宿題の問題
コンビニでこれからだらける為の品々を買って帰宅し、家の玄関を開けようとした時に何か嫌な予感がしたのは間違いではなかったようだ。
音をたてないようにゆっくりと開けて、閉める。
そしてまた、自分が帰宅したという事を悟られないようにゆっくりと、でも素早く靴を脱いだ。
ほんの数秒間に、居間の方から母親と妹たちが何やら言い争っている声が耳に届いた。
内容はわからないけれど巻き込まれたくない一心で、僕は二階にある自分の部屋に戻ろうと数メートル先の階段へ急ぐ。
が、移動しているうちに言い争いの内容が把握できたので、ちょっと気が咎めるが階段の途中まで登ってそこから話を聞いていくことにした。
はたから見たら盗み聞きということになりそうだな、なんて考える。
気が咎めている時点で盗み聞きか
声に出してみると不思議なことにその感覚は薄れたので、気にしないことにして耳を澄ませた。

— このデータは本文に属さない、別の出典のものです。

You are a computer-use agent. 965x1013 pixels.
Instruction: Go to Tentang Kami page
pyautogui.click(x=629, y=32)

だから、わたしは宿題なんておかしいって言ってるのよ!
なに馬鹿なこと言ってるの、明日から学校なんだからちゃんとやりなさい
おねーちゃん、もう諦めて一緒にやろうよぉ
ダメよ!
ここで折れたら、また来る日も来る日も宿題やらないといけなくなるのよ!
あんたもそんなの嫌でしょう!
それはそうだけどさぁ
下の妹はどうやら、もう母親と言い争いをしたくないらしく諦めモードに入っているようだ。
上の妹は、声から察するに引き下がるつもりは後一時間程なさそうである。
僕は、袋の中から炭酸飲料のボトルを取り出して口に含んだ。
これが例の宿題嫌々期かと頭の隅で考える。
あんたね、毎年毎年この時期に同じことを何度も言わせないでちょうだい
お母さんだって暇じゃないんですからね、学校の宿題くらいちゃんとやってちょうだい
暇じゃないんだったら毎年嫌って言わせないで、宿題なんてやらなくてもいいって言ってくれませんかお母さん?

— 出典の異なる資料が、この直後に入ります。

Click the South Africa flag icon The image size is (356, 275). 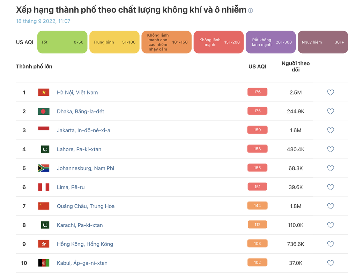[44, 168]
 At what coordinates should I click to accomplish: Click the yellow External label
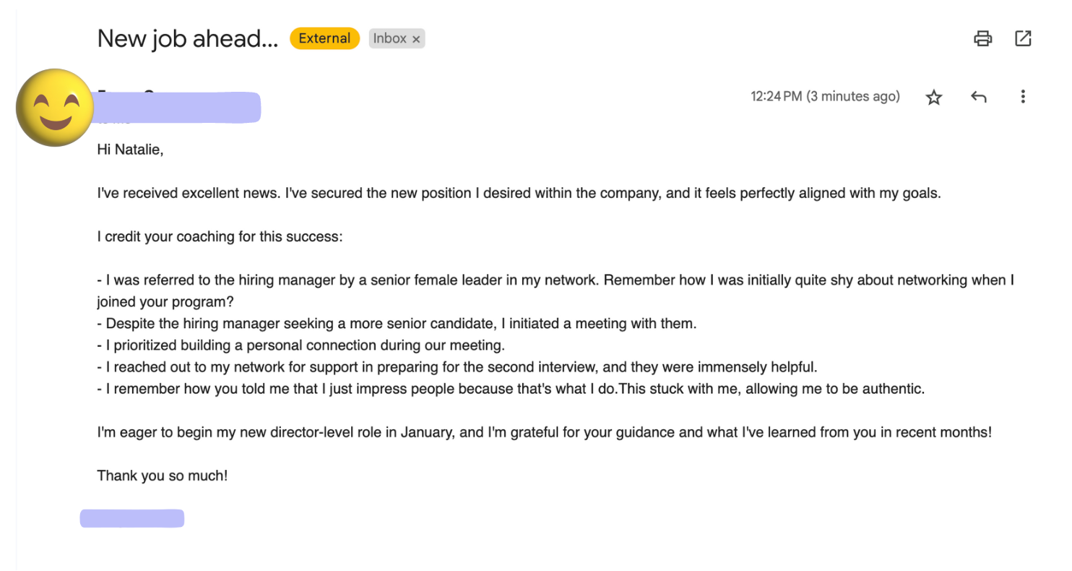(324, 38)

だいたい、なんで休みの日まで宿題やらないといけないのよ
おねーちゃん、もう止めよってばぁ
僕が大学に進学して一人暮らしを始めてから、上の妹が宿題やりたくないと言い出したのが事の始まりである。
大型連休と夏、冬の休暇時期になるといつも宿題やらない宣言をしだして、母親と口論になるらしい。
両親から聞いてはいたけれど、現場に出くわすのは初めてだった。
そもそもさ、宿題って制度、おかしくない?
これ、お父さんに置き換えたら残業だよね?
しかも会社の仕事を家に持ち帰っての残業になるよね?
賃金発生しないサービス残業ってやつになるんじゃないのこれ?
お母さん、お父さんにサービス残業止めてって言ってなかった?
お父さんには止めてって言うのに、あたしたちには止めてって言わないのおかしくない?
上の妹の怒涛の畳みかけに、母親は少し怯んでいるのだろうか。
様子がうかがえないのが残念だが、声が聞こえてこないので言い返せないくらいに母親にとって痛いところということか。
母親の言葉を待つ。
晩御飯
先程とは違い抑揚のない静かな声だったので、これはまずいなと感じた。
晩御飯まで後二時間だから、それまでに終わらせてちょうだい
宿題が終わるまであなたたちに晩御飯は出しません
これほどまでにピシャリという音がピタリとはまる言葉も声もないだろう。
妹の負けだなあと思いつつ、僕は階段を上って自分の部屋へ戻る。
その最中で一階からは上の妹の横暴だと抗議が聞こえてきたので、恐らく夕食の時間は三時間後になりそうだと僕は頭の隅で考えていた。